活用にあたっては、以下の点に注意してください。
① AIは仮説整理まで
AIはログをもとに「強みのパターン」や「課題の仮説」を提示するのが役割です。
最終的な評価や査定は必ず人間が行うことを前提にしましょう。
② 本人の主体性を尊重する
AIの問いをそのまま投げると尋問になりがちです。
まずは本人に「なぜそう思うか」「どう感じているか」を語らせ、その後にAIの問いを壁打ち的に活用すると建設的な対話につながります。
③ データ品質がすべて
AIは入力データの質に左右されます。
商談メモの書き方が属人的だったり、抜け漏れが多いと誤学習のもと。
商談記録フォーマットを部内で統一することが第一歩です。
④ 評価と育成を分けて扱う
「査定」と「コーチング」を同じ時間で行うと、どちらも中途半端になります。
AIのサマリーや分析結果も、評価用/育成用で別フォーマットに分けるのがおすすめです。
⑤ バイアス管理と透明性
AIが示す勝ち筋に属性要素(年齢・性別など)が紛れないかを必ずチェック。
また、面談前にAIが作った要約を本人にも共有しておくことで、防衛反応を減らし、前向きな議論に集中できます。
7. AIで頭打ちを破り、挑戦のキックオフへ
中堅営業の評価は「悪くない」ゆえに抽象化しやすく、面談が数字の確認会に終始してしまいがちです。

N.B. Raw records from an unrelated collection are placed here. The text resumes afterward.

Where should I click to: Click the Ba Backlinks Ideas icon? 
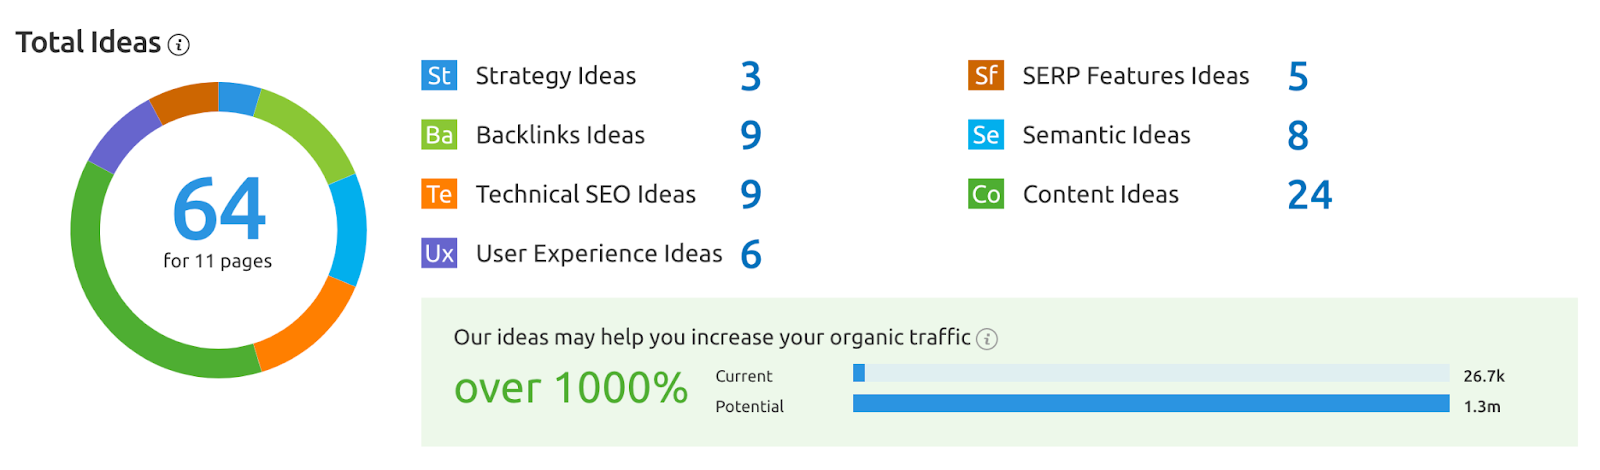(439, 134)
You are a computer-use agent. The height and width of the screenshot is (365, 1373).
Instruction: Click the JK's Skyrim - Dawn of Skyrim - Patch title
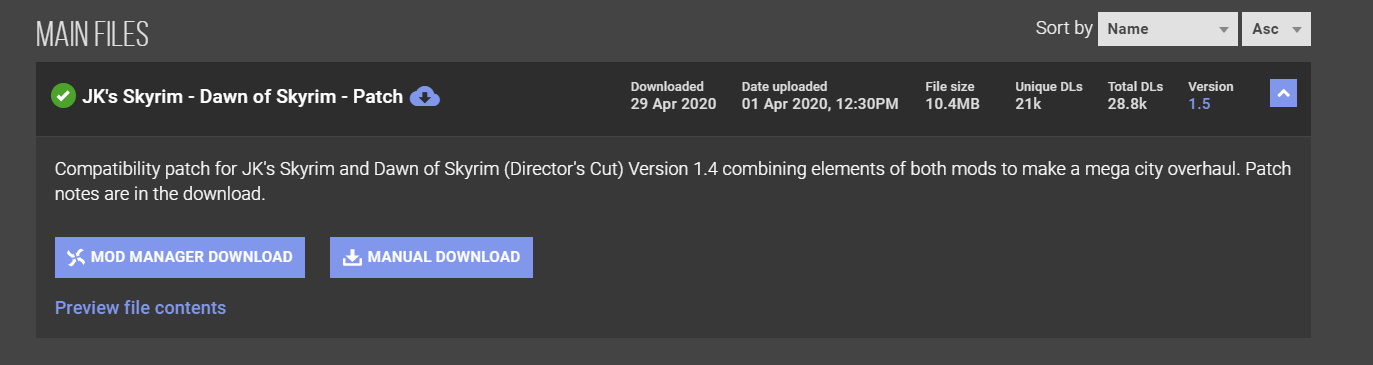pos(243,97)
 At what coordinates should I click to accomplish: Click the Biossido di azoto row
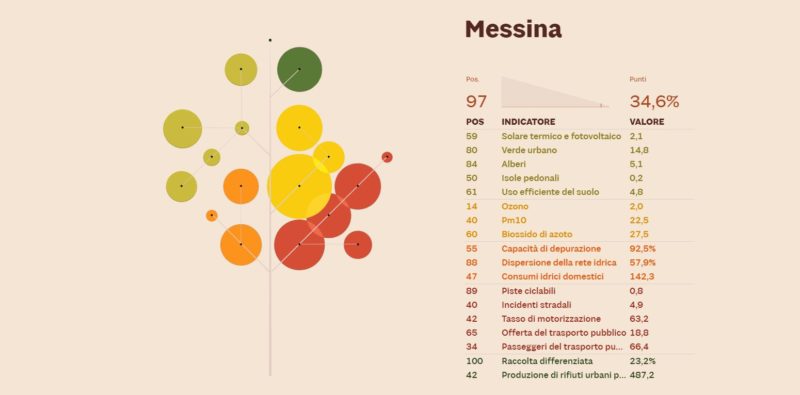pos(580,234)
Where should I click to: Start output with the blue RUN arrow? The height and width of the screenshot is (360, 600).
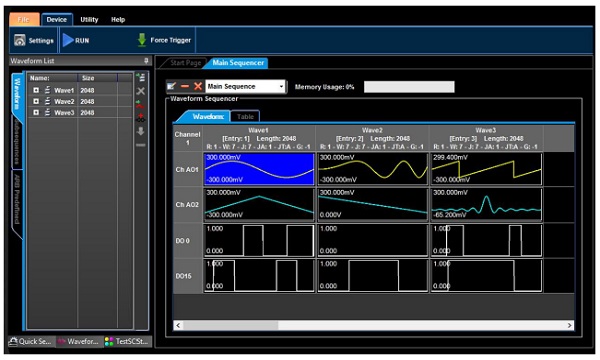coord(68,40)
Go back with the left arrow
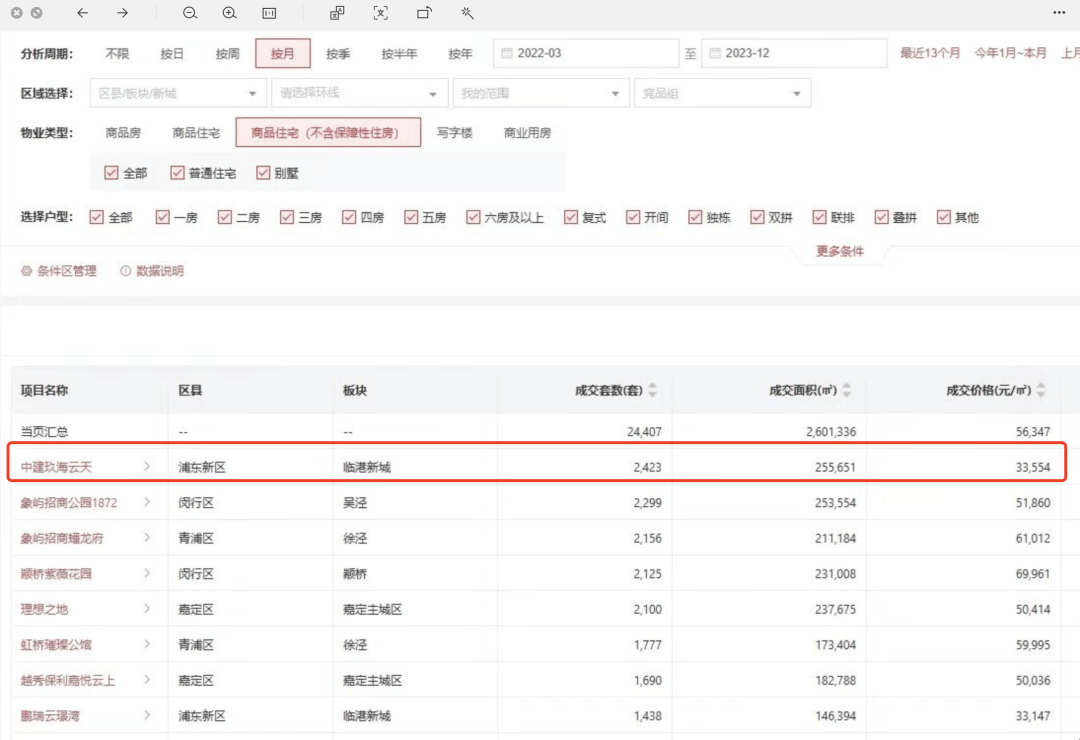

しかし、AIを活用して数字の裏にある行動ログを分解すれば、次のような変化が起こります。
- 強みの芯が言語化される→自覚と再現性が高まる
- 弱点の具体が見える→小さな改善アクションに落とし込める
- 未来の挑戦が描ける→面談がキャリア設計の場に変わる
面談は過去を反省する場ではなく、未来を設計する場であるべきです。
AIはそのための整理役・可視化役として、マネージャーと本人を支える存在になれます。
「数字は出ているけど、この先どう伸ばすかが見えない」
そんな頭打ち感を突破するヒントは、すでに社内のログに眠っています。
AIを使ってそれを掘り起こし、評価面談を次の挑戦のキックオフに変えていきましょう。